AssumeEqualAcrossReplicas(Tensor t, const DebugContext &debugContext = {})

class Block : public poplar::program::Program 

#include <Program.hpp>

A program to scope another program.

This can be used together with Engine option profiler.blocks.filter to profile the cycle length of each execution of the scoped program.

Public Functions

Block(const Program &p, const DebugContext &debugContext = {})

class Call : public poplar::program::Program 

#include <Program.hpp>

A program to perform a function call to a previously stored program.

Public Functions

Call(Function f, const DebugContext &debugContext = {})

Call the function.

Parameters

f – A program that has been added to the graph using Graph::addFunction.
debugContext – Optional DebugId and program name.

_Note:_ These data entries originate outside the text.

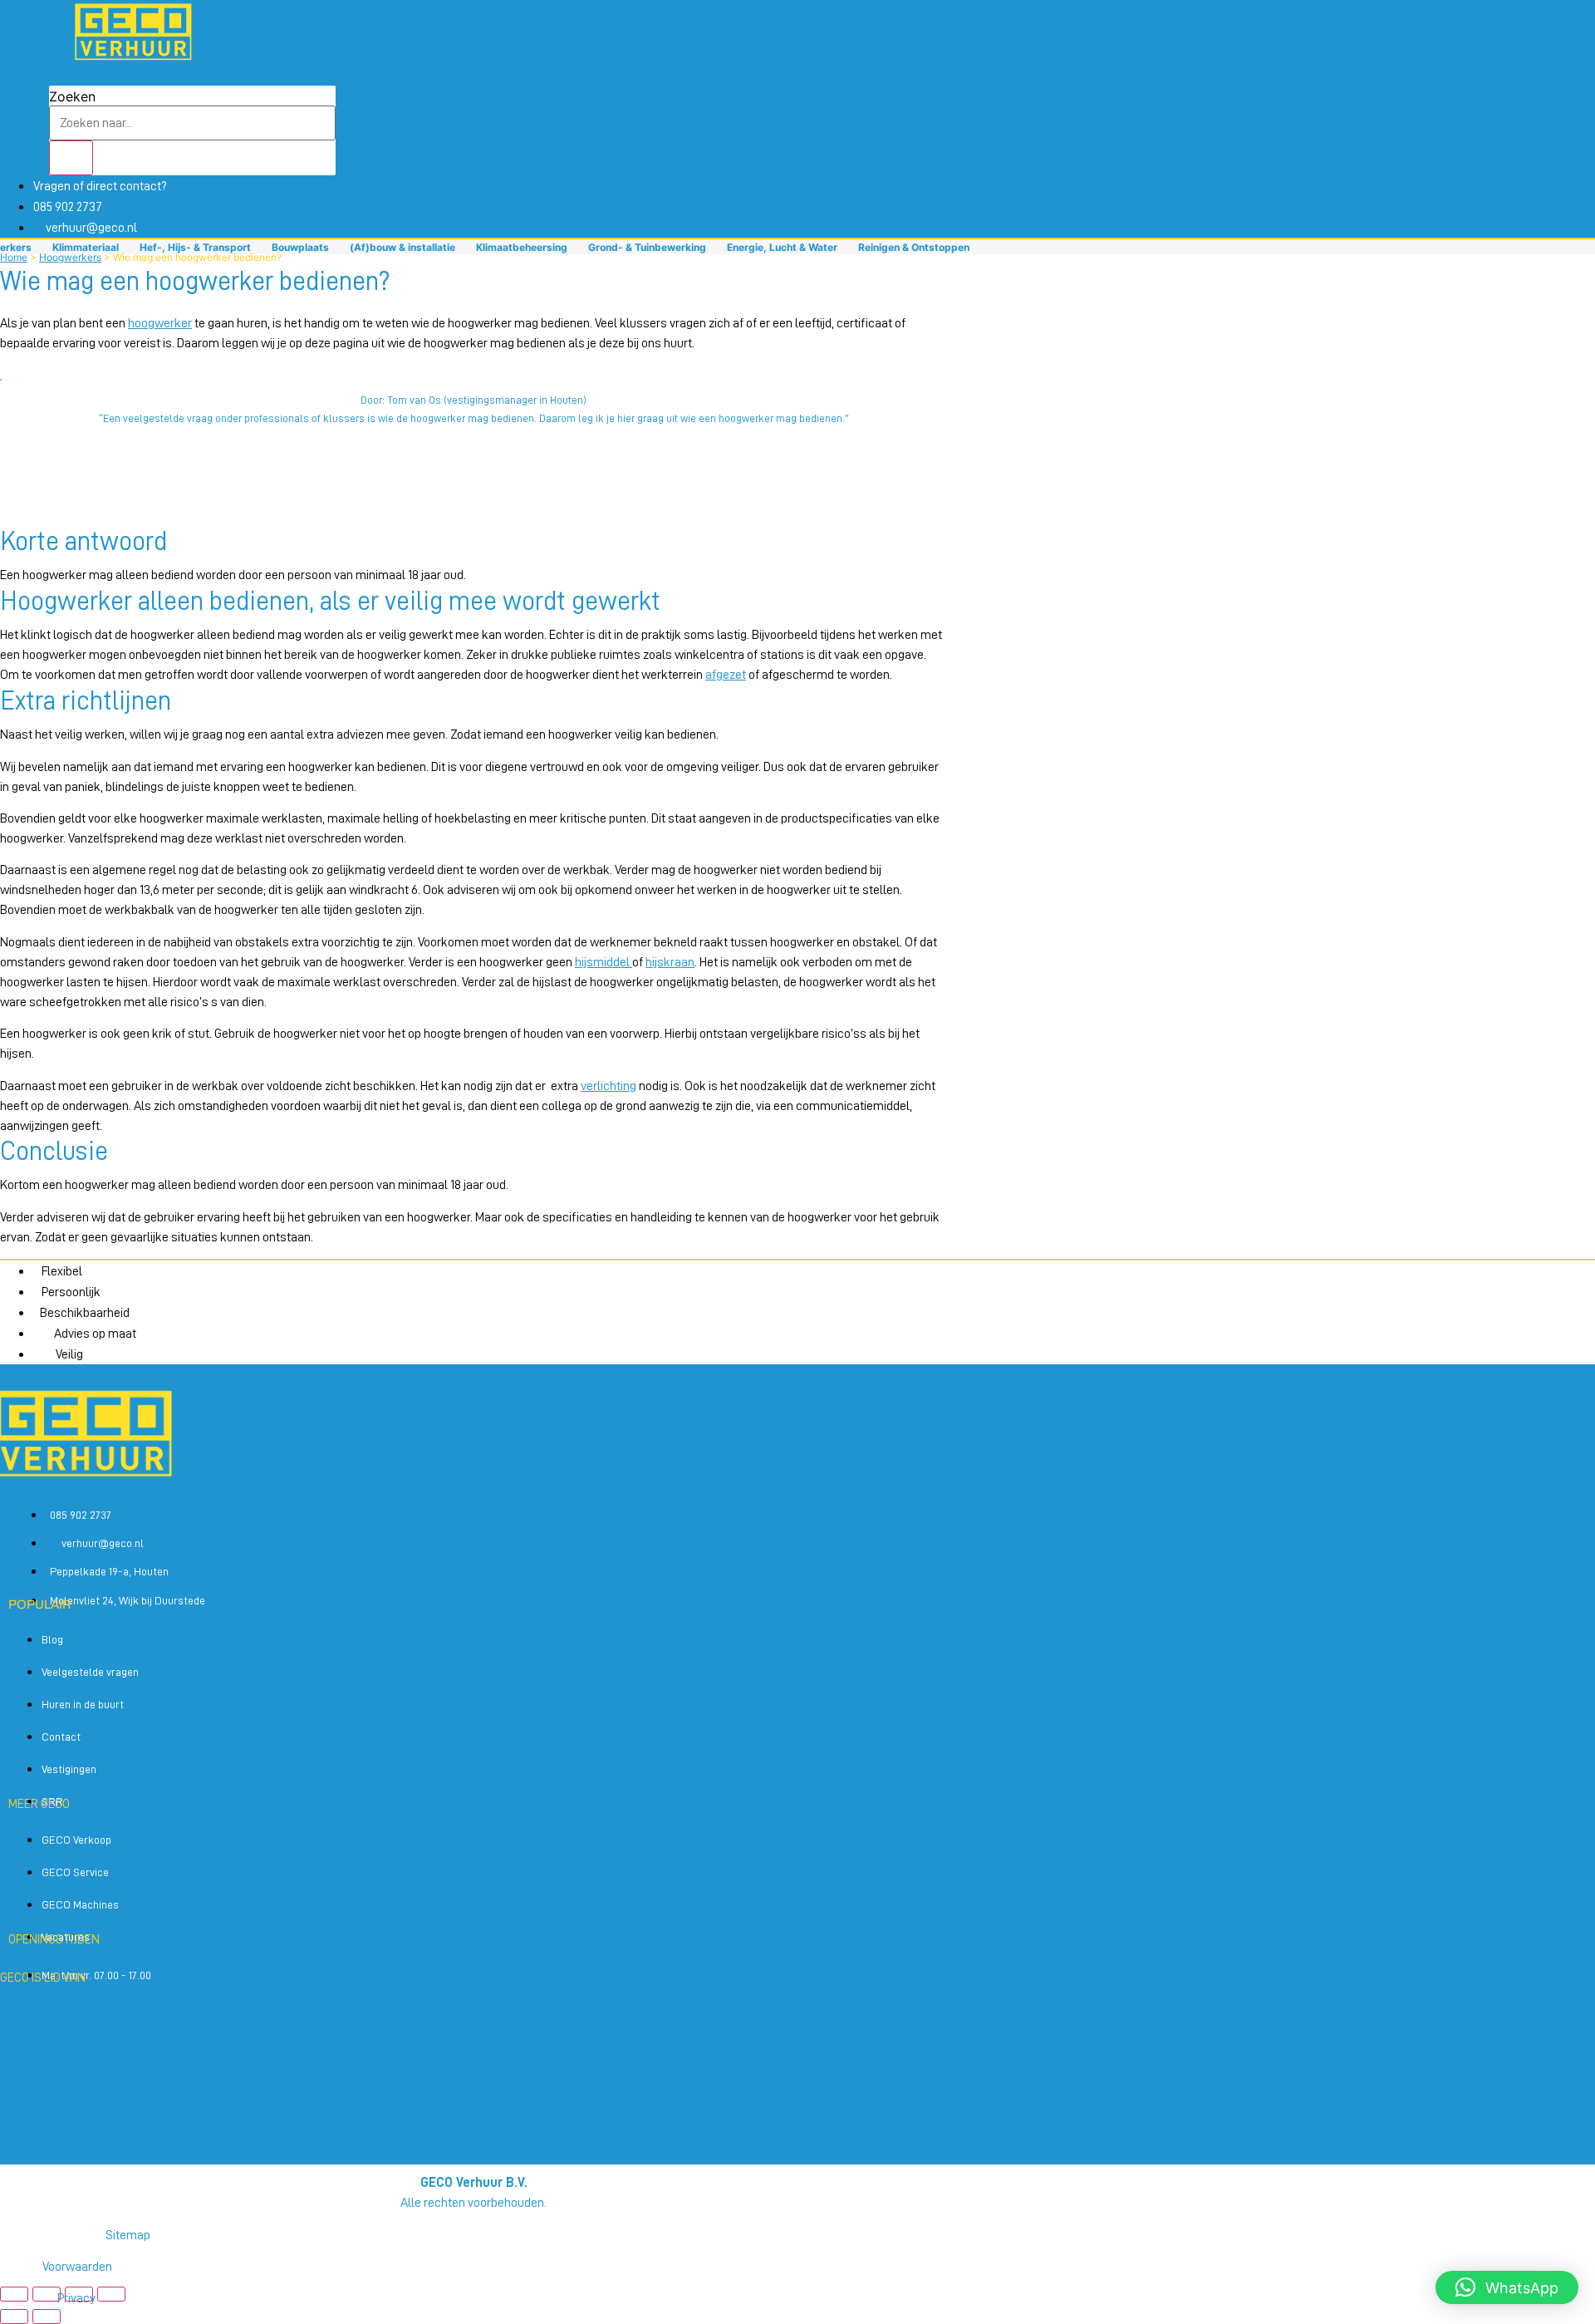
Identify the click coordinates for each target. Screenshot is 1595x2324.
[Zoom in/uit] (14, 2294)
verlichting (608, 1086)
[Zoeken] (71, 157)
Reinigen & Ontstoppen (913, 247)
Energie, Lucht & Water (782, 247)
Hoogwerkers (70, 257)
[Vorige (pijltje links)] (14, 2316)
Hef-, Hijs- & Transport (195, 247)
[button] (473, 437)
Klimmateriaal (85, 247)
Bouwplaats (300, 247)
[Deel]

Call(HostFunction f, ArrayRef<Tensor> inputs, ArrayRef<Tensor> outputs, const DebugContext &debugContext = {})

Call a function in the host.

Parameters

f – A program that has been added to the graph using Graph::addHostFunction
inputs – Array of tensors containing the host function’s input
outputs – Array of tensors to transfer the result of each host function’s output arguments.
debugContext – Optional DebugId and program name.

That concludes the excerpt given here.